How is it that a Tibetan Buddhist monk who had never even met me before assured me that my identity is secure, yet my community is so internally concerned with these other religions that secure it for me? Communities across the Jewish spectrum, while too divergent from one another to even eat at the same table, all seem to agree that Jesus, the Buddha, Allah, and Ganesh are the “Others” and are clearly not Jewish. Jews use all these “extra” titles—Christian, Buddhist, Atheist, Muslim— in order to define ourselves relationally; we are so quick to define ourselves by what we aren’t rather than who we are and what values we stand for.

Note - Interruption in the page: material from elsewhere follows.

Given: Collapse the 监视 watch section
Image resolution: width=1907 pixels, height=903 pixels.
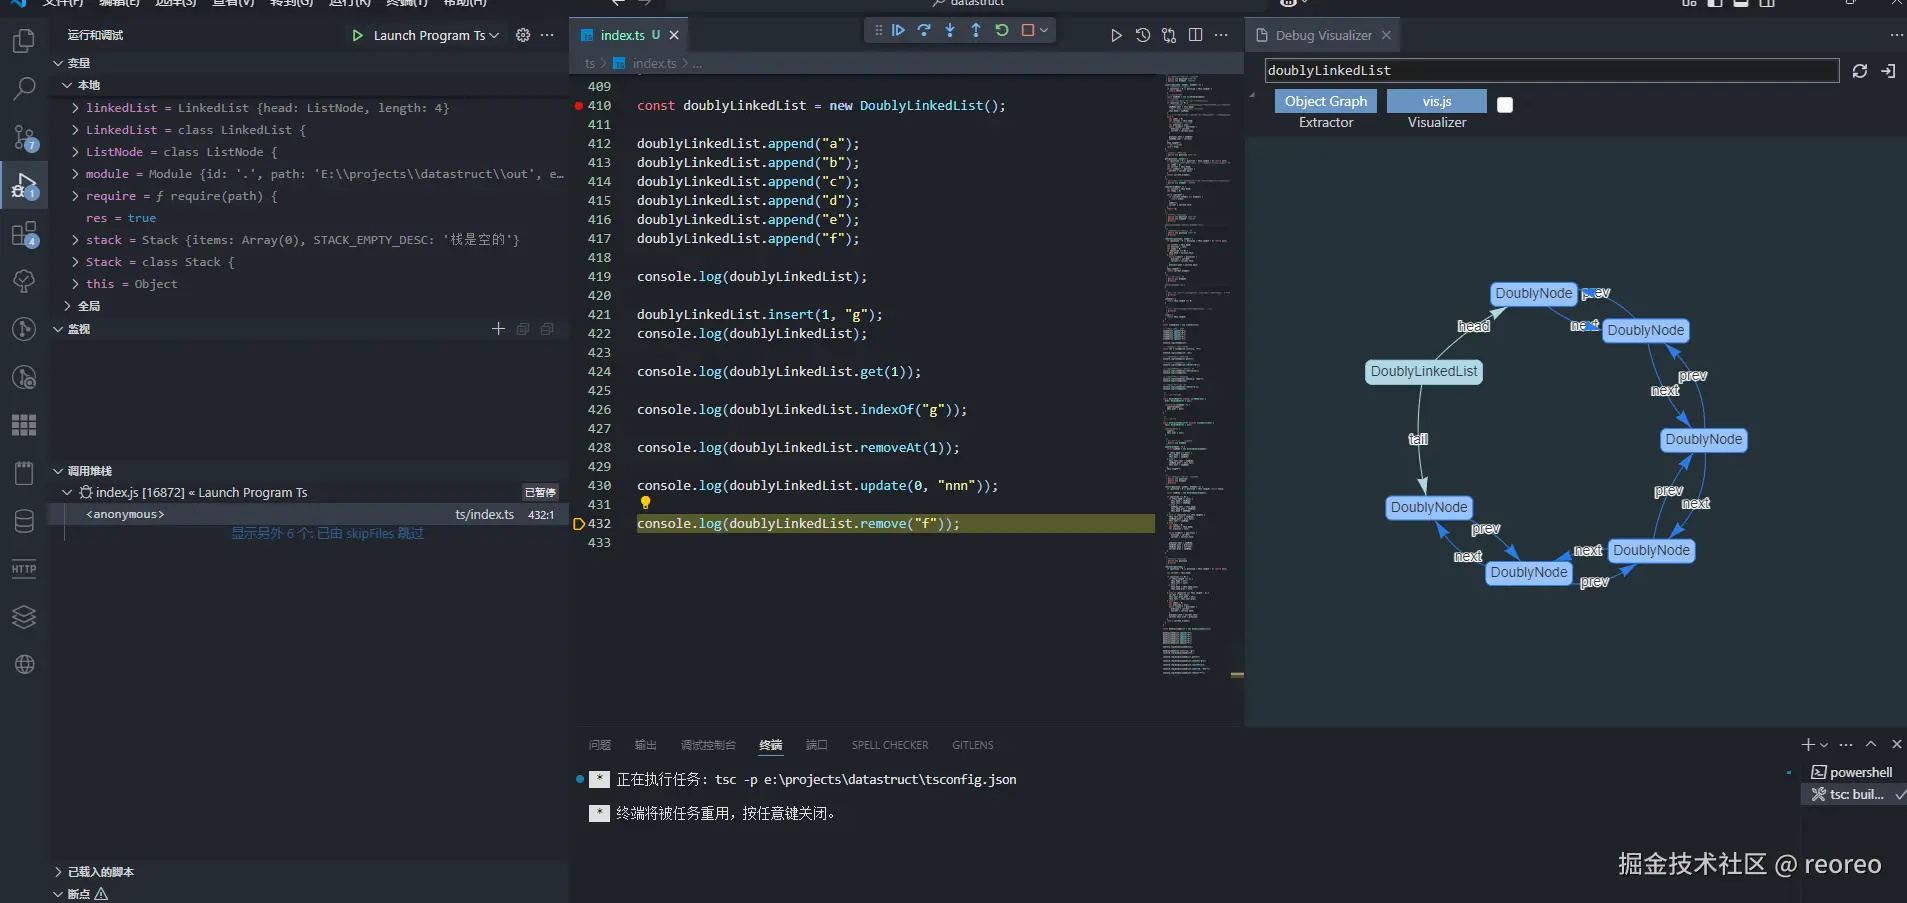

I heard a story of a traditional Jewish man whose neighbor was a devout Buddhist Bhikshu, or priest. The Jewish man, convinced that the Buddha shrines in his neighbor’s home revealed his idolatrous religion. One night, irritated by the idols glistening from the priest’s window, the Jewish man marched over to the house and knocked furiously on the door. Upon answering the door, the priest welcomed in his neighbor to which the Jewish man responded angrily, pointing at the Buddha sitting on the window: “Your faith is idol worship! How could you worship a statue and convince people that that god as the Jewish god?!” The Buddhist priest, taken aback, walked over to his Buddha, opened the window and dropped it from out of his home, letting it shatter to pieces on the ground. “Let me see you do that with your Torah,” he responded.


Sometimes I feel as though our community is guilty of following the footsteps of that Jewish neighbor, only realizing the tenets of our faith after separating ourselves from those outside of it. Perhaps there is a thing or two that can we learn from the Buddhists, whose values of the Self leave the Other feeling just as peaceful and reassured. Perhaps if we learn how to see the beauty of our faith rather than pinpointing the flaws in that of someone else, we will reach common ground. Perhaps if we learn how to interact meaningfully with the religious others rather than draw harsh boundaries in between us, then the spiritual quests like mine in college will be treated exactly as they should be: as unique walks of faith that help make our Judaism wholly and holy.